Things don’t get simpler. The hero and heroine move to the suburbs, so impoverished that he becomes a supermarket stacker while she has triplets who screech all night. Meanwhile, the sexually besotted witch, aka Carabosse, follows them, having been deprived of her powers by a chief sorceress who, as played in majestic panto-dame style by Matthew White, more than justifies her title of “your imperial viciousness”. Oh, and Ben Fox appears as a lackey who, even though she has turned him into a pig, so adores Carabosse that he uses her absence to do a lot of DIY in her cave.
That’s not the only time that Ayckbourn has ditched his customary logic. Even by fairytale standards, his plot seems as seamless as a mad granny’s quilt. Why does the hero and heroine’s store of gold turn to paper while the witch’s bullion stays intact? Why does the pig suddenly transmute back into a man? Worse, why does Francolini’s splendid witch have to have a change of heart as well as an entertaining makeover at the hairdresser’s? I preferred her when she was cackling like an Essex chav, snapping out four-letter words – and adding colour to what is, all cavils aside, an exuberant evening aimed more at adults than children.

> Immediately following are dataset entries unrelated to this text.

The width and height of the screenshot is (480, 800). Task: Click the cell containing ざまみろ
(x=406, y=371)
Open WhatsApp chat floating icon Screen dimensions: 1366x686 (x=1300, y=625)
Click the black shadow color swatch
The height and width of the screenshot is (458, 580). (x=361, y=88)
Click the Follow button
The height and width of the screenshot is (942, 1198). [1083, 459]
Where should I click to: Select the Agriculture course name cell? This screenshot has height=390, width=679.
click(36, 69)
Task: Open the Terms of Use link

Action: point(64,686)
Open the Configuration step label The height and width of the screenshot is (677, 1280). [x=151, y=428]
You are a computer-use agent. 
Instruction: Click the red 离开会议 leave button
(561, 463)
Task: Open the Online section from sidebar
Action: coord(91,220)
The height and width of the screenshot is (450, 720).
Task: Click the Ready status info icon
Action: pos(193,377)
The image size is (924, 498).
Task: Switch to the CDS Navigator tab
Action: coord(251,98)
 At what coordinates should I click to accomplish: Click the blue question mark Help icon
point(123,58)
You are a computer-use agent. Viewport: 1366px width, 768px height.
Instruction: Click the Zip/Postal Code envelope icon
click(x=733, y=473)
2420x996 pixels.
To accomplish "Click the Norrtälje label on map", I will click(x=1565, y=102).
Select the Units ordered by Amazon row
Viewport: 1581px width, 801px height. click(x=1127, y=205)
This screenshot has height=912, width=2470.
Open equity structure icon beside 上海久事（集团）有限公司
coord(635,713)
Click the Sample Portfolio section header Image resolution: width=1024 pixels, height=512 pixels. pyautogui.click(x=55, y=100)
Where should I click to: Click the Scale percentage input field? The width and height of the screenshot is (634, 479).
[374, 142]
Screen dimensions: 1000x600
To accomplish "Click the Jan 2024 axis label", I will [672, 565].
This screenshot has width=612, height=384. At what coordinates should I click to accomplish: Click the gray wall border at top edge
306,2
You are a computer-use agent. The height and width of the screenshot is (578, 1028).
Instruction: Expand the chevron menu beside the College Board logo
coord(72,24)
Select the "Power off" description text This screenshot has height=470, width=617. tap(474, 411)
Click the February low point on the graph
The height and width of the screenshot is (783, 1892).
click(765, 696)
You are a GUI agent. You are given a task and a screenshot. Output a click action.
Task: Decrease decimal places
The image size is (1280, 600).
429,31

(The Times, 19 December 2008)

Awaking Beauty (by Lynne Walker)
The princess gets her prince and the witch gets her pig, so you could say that all ends well in Sir Alan Ayckbourn's 72nd piece for theatre,
Awaking Beauty. But in this slight comedy, a musical created with Denis King, and "filled with lust, laughter and just a little love", according to Ayckbourn, what begins as a quirky take on the Sleeping Beauty myth, with more than a little sexual innuendo, becomes an unsatisfactory social satire intended for an adult audience.
After jumping into bed with Aurora, the Prince wakes to find himself with the witch Carabosse. But bewitched into adoring her, the Prince is unable to love her as she desires, so Carabosse goes off to the city to be transformed into an alluring woman. But not before she's taken advice from the Sorceress (a splendid pantomime dame turn from Matthew White). The Princes - Aurora having taken her husband's name - settle down in the suburbs, have triplets, and struggle to exist in the real world. Prince stacks shelves and Mrs Prince is visited by Carabosse who, pretending to be a marketing executive, offers her a rosy red apple to bite
This allusion to the plot of
Snow White is only one of several stories referenced in passing. My Fair Lady gets a look-in too, when, after her transformation from hag to covergirl, Carabosse is given elocution exercises to sing. Stephen Sondheim also lurks in the twists and turns of this anti-fairy tale. Anna Francolini's Carabosse, Verity Quade's cosmetic surgeon and Ben Fox's snorting Pigcutter stand out in an admirable 10-strong ensemble.
There are too many tangled strands, as if Ayckbourn's narrative thread had become snagged and diverted by the overgrown branches through which the Prince has to cut his way to the palace. Yet Ayckbourn, who also directs, relies on old-fashioned theatre values allowing his craftsmanship to stand out in a genre where money and technology rule.
He may be standing down as artistic director of the theatre in January (he's 70 next spring) but his successor Chris Monks will surely want more from the pen of this most fluent of writers. He may produce something more remarkable than
Awaking Beauty and less like candyfloss spiked with chilli.